INPUT FOR THIS TASK:

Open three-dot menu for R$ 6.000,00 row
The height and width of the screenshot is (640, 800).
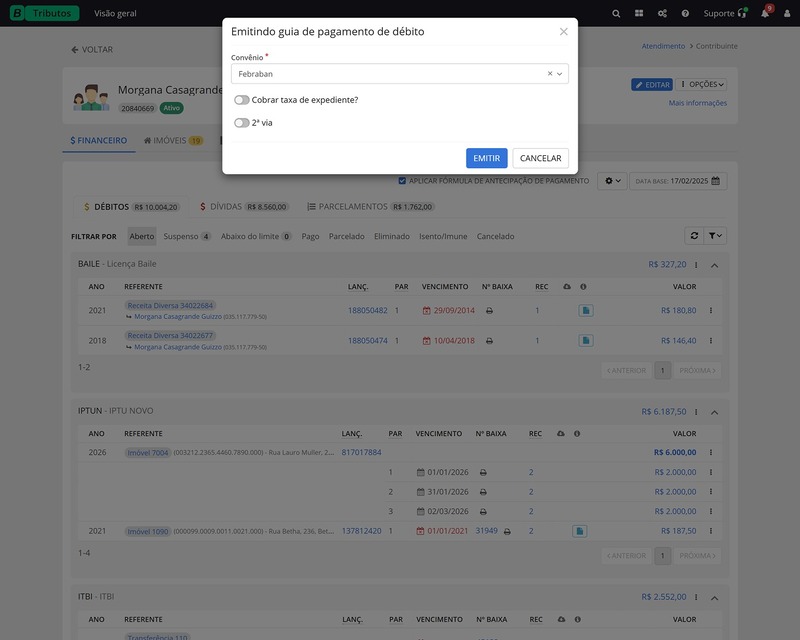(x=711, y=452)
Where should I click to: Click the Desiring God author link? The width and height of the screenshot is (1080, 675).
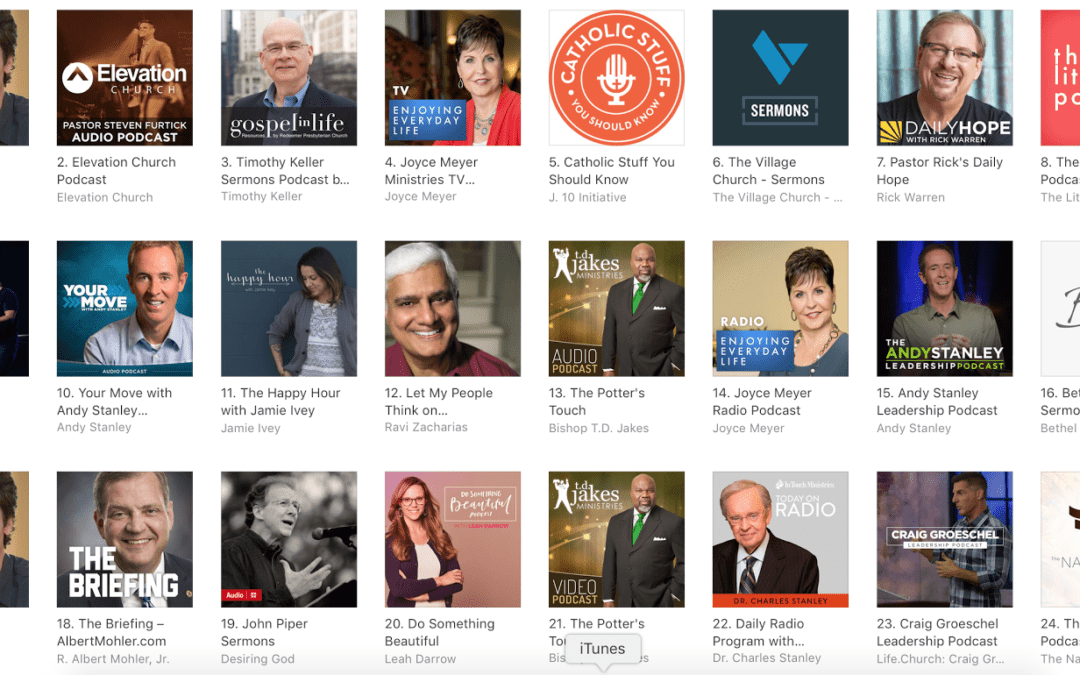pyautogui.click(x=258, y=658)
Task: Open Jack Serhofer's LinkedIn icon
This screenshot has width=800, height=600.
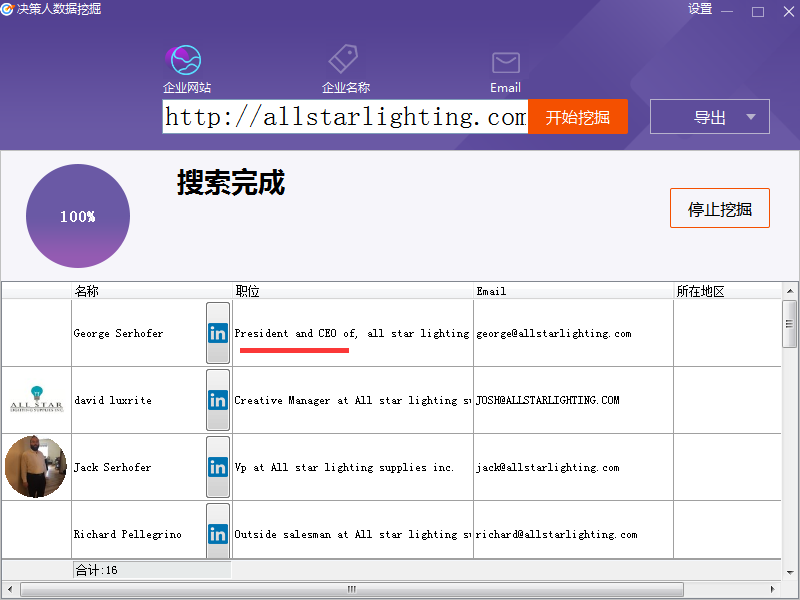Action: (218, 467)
---
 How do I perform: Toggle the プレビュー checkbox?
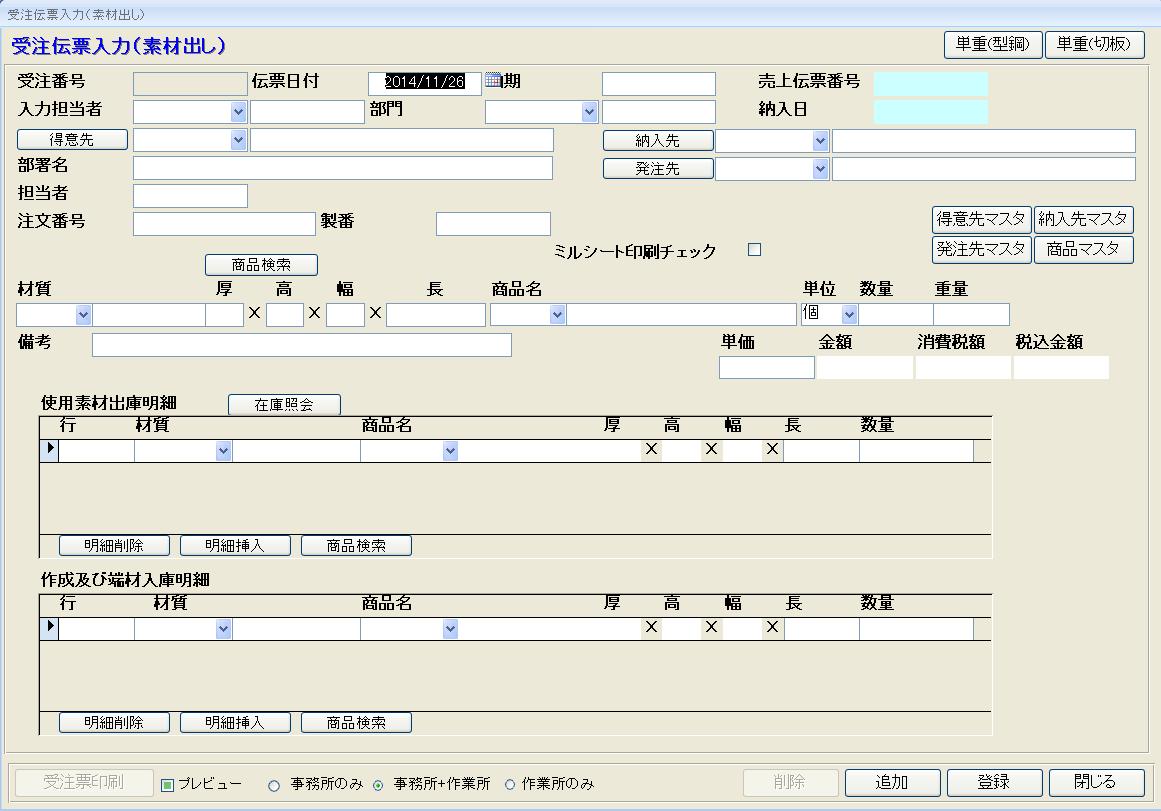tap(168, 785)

STATED TASK: Could you replace "screenshot" with "screen capture" throughout the items, starting at the line containing "Open three-dot menu for R$ 6.000,00 row" and ending at the line containing "Action: (218, 467)", and give those lines back otherwise unchanged with the pictures left out?

RESULT FOR THIS TASK:
Open three-dot menu for R$ 6.000,00 row
The height and width of the screen capture is (640, 800).
(x=711, y=452)
Where should I click to: Click the Desiring God author link? The width and height of the screen capture is (1080, 675).
pyautogui.click(x=258, y=658)
Task: Open Jack Serhofer's LinkedIn icon
This screen capture has width=800, height=600.
Action: (218, 467)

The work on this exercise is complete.